The stress response is a complex neuroendocrine response to physiological stress. The most commonly encountered stressors are trauma, burns, surgery and critical illness; the magnitude of the neuroendocrine response is directly related to the magnitude of the stressor. In addition to its metabolic effects, the stress response leads to activation of the immunological and haematological systems.

Chapter 79 Stress Response

What is the stress response?

The stress response, often referred to as the ‘fight or flight’ response, was once a useful survival strategy. However, in the context of modern surgery, many of the physiological changes that accompany the stress response adversely affect surgical outcomes and extend hospital stay.

How is the stress response initiated? What are its effects on the endocrine system?

The hypothalamus coordinates the stress response through the secretion of pituitary hormones and the activation of the sympathetic nervous system. It is stimulated to do so through two mechanisms:

Relay of autonomic and sensory afferent nervous impulses from the area of injury to the hypothalamus.
Local activation of inflammation in the area of injury with cytokine release, complement activation, leukocyte attraction, platelet activation and initiation of the coagulation cascade. Cytokines such as interleukin-6, interferons and tumour necrosis factor spill over into the systemic circulation, triggering the hypothalamus to activate the stress response.

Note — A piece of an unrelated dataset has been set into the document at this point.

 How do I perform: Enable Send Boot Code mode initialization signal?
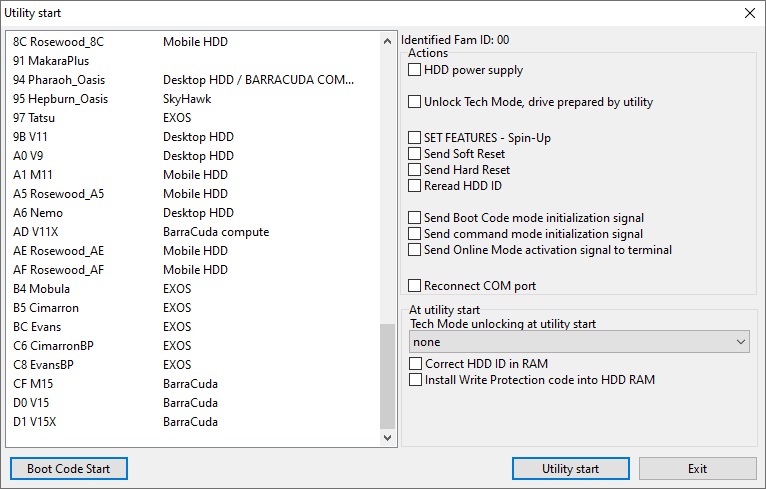pos(415,218)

Once activated, the hypothalamus:

Increases sympathetic nervous outflow, resulting in:
1. – Systemic release of adrenaline from the adrenal medulla;
2. – Systemic release of noradrenaline from postganglionic sympathetic nerve terminals, resulting in some spillover of noradrenaline into the systemic circulation;
3. – Renin release by the kidney, which increases aldosterone secretion from the adrenal cortex (through the production and action of angiotensin II);
4. – Glucagon release from the α-cells of the islets of Langerhans;
5. – Reduced insulin secretion from the β-cells of the islets of Langerhans (see Chapter 77).
Signals the pituitary to release:
1. – Adrenocorticotropic hormone, which stimulates cortisol release from the adrenal cortex. Cortisol is known as the ‘stress hormone’ owing to the multitude of effects it mediates in response to physiological stress. The mineralocorticoid effects of aldosterone and cortisol result in excess Na⁺ and water reabsorption.
2. – Growth hormone (GH).
3. – Antidiuretic hormone (ADH). Increased ADH results in reabsorption of water at the renal collecting duct.
The secretion of the other pituitary hormones is not altered by the stress response.

What are the metabolic effects of the hormonal changes?

The stress response has effects on all of the major metabolic substrates:

Carbohydrate. Hyperglycaemia occurs in proportion to the severity of trauma due to:
1. – Low insulin concentration;
2. – High glucagon concentration;
3. – The anti-insulin effects of catecholamines, cortisol and, to a lesser extent, GH.
Protein. Protein metabolism has two phases:
1. – Initially, protein anabolism is inhibited.
2. – After 12–14 h, skeletal muscle is catabolised: amino acids are required for use as substrates for gluconeogenesis and for the synthesis of acute-phase proteins.
The extent of protein catabolism is proportional to the severity of the trauma. This is referred to as negative nitrogen balance, where the amount of nitrogen excreted from the body is greater than that ingested. The hormones involved are:
1. – Cortisol, which promotes protein breakdown and gluconeogenesis;
2. – GH, which has greater anabolic than catabolic effects on body protein and thus may limit skeletal muscle breakdown.
Fat. Lipolysis and ketogenesis are promoted by:
1. – High glucagon concentration;
2. – Low insulin concentration;
3. – Increased catecholamine, cortisol and GH concentrations.